** Quoted passage **
Music producers have for decades had electronics tricks at their disposal for improving a recorded vocal performance. They can add a little reverb or echo to bolster a weak rendition, use effects such as phasing and delay to add color to the vocal, fix duff notes with auto-tuning or even reprogram a whole melody line in software. In recent years, voice synthesis for converting text to spoken word has improved considerably but combining that technology with auto-tuning capability allows computers to “sing”.
Software, such as Vocaloid, can successfully create lead vocals and harmony parts from an input of lyrics and musical score. Careful tweaking of the “frequency curve” can make the vocals sound almost natural by adding tremolo, vibrato and note overshoot.
Researchers in the Graduate School of Engineering, at The University of Tokyo, point out that it is the tweaking of the frequency curve that is critical to success but this process is labor intensive and prone to human error that means a vocal rendition always retains artifacts of the synthetic process used to produce it. Other researchers have developed tools such as VocaListener, which can tune frequency curves and make some features of singing voice like vibrato. However, this system requires an original version of the vocal sung by a human from which to work. The SingBySpeaking system “sings” text input, but uses only one frequency curve and so is insufficient for a realistic synthetic vocal with all the nuance of a human performance.

** Stated goal A **
Using the passage on singing voice synthesis, decide whether each statement agrees with it, answering yes or no and quoting the deciding words: (i) VocaListener works from an original vocal sung by a human. (ii) SingBySpeaking uses several frequency curves. (iii) Vocaloid produces vocals from lyrics and a musical score.
** Stated goal B **
According to the passage on singing voice synthesis, which school are the researchers in who call tweaking the frequency curve critical to success?

** Extracted material **
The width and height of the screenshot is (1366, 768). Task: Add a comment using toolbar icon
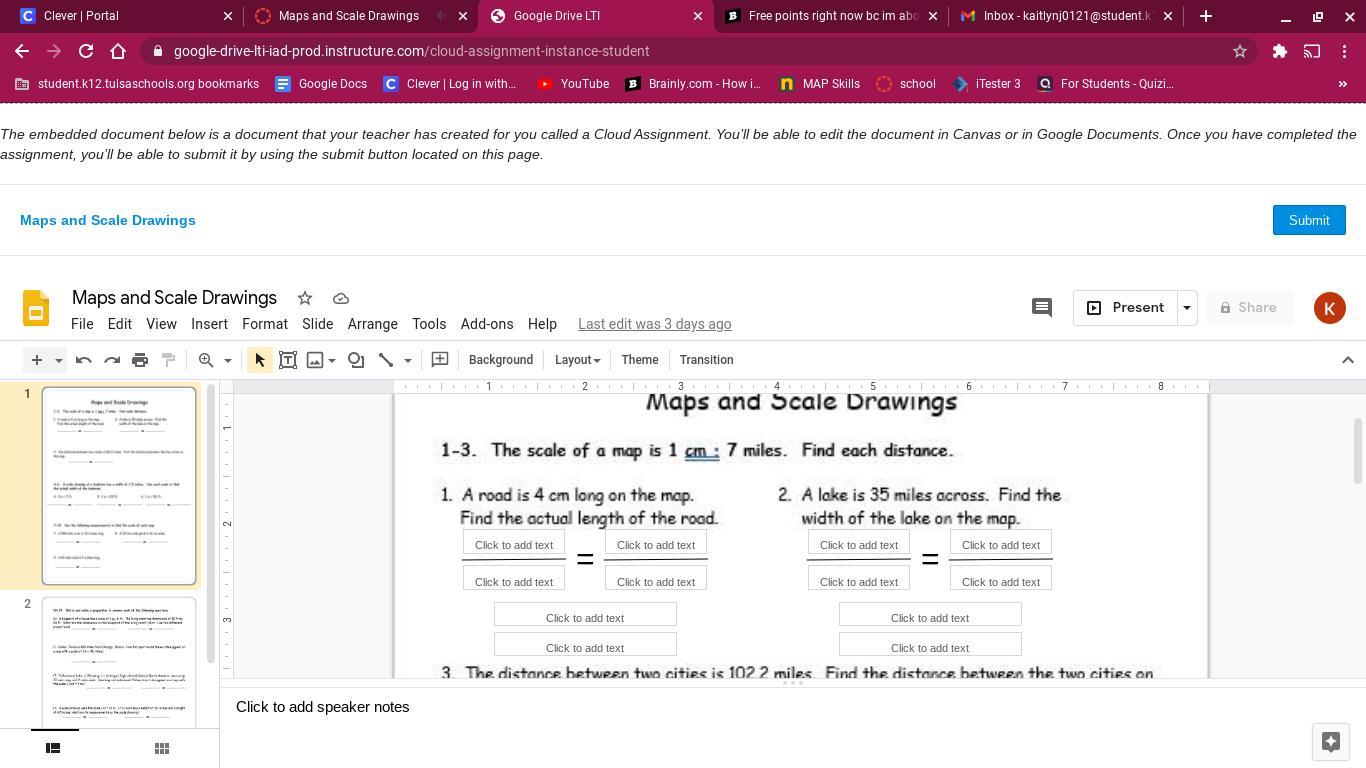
* * *
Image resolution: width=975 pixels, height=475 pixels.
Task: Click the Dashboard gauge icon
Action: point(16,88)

** Written response A **
(i) Yes: "this system requires an original version of the vocal sung by a human from which to work"
(ii) No: "uses only one frequency curve"
(iii) Yes: "create lead vocals and harmony parts from an input of lyrics and musical score"

** Written response B **
The Graduate School of Engineering at The University of Tokyo.